--- TASK REQUIREMENTS ---
How do the lines below between the ones holding "Home (974, 55)" and "Contact (59, 911)", inclusive, read? Give them again exactly, with no other lines.

Stored data entries:
--- START ---

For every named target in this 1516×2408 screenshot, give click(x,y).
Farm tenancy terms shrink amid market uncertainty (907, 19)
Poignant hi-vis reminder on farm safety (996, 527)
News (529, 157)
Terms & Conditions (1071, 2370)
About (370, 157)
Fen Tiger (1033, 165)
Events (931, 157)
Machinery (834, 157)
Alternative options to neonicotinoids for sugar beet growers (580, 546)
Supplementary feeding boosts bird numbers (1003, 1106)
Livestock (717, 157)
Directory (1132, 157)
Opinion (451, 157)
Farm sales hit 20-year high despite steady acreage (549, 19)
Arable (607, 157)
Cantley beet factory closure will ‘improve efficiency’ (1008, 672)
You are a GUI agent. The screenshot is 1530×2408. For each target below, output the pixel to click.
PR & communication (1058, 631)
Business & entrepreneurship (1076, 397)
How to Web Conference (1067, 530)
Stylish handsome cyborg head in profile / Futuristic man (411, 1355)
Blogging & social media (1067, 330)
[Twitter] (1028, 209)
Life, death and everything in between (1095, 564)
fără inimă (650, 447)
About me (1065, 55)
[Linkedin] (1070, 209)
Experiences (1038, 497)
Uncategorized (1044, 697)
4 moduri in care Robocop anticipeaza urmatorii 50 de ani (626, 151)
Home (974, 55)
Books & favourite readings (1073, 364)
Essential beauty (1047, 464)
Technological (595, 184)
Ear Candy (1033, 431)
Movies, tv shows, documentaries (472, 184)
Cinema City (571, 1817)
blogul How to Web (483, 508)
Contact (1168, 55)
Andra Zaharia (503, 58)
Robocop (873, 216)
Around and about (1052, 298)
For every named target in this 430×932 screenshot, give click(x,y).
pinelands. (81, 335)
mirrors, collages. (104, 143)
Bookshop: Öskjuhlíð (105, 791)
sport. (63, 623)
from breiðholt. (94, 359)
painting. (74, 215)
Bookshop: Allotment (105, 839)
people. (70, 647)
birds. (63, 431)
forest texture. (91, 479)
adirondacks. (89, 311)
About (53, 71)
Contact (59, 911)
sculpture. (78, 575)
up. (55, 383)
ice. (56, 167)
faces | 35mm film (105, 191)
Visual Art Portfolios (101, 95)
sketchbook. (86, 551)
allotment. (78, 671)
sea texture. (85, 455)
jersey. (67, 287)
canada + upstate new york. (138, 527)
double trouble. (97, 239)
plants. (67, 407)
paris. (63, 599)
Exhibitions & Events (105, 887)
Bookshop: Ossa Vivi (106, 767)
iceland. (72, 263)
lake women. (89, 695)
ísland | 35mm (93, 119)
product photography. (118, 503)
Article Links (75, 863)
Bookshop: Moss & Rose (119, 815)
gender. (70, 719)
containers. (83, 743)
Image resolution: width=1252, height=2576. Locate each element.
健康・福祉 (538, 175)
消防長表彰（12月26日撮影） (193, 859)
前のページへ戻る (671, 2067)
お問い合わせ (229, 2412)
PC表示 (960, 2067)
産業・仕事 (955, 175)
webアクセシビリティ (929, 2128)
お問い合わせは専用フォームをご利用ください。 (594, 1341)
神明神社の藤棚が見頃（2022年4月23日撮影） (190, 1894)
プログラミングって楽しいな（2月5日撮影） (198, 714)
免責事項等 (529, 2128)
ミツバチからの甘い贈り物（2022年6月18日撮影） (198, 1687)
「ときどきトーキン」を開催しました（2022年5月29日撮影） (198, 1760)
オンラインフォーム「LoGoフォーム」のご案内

--- END ---

--- REPLY TO THE EXERCISE ---
Home (974, 55)
Books & favourite readings (1073, 364)
Essential beauty (1047, 464)
Technological (595, 184)
Ear Candy (1033, 431)
Movies, tv shows, documentaries (472, 184)
Cinema City (571, 1817)
blogul How to Web (483, 508)
Contact (1168, 55)
Andra Zaharia (503, 58)
Robocop (873, 216)
Around and about (1052, 298)
For every named target in this 430×932 screenshot, give click(x,y).
pinelands. (81, 335)
mirrors, collages. (104, 143)
Bookshop: Öskjuhlíð (105, 791)
sport. (63, 623)
from breiðholt. (94, 359)
painting. (74, 215)
Bookshop: Allotment (105, 839)
people. (70, 647)
birds. (63, 431)
forest texture. (91, 479)
adirondacks. (89, 311)
About (53, 71)
Contact (59, 911)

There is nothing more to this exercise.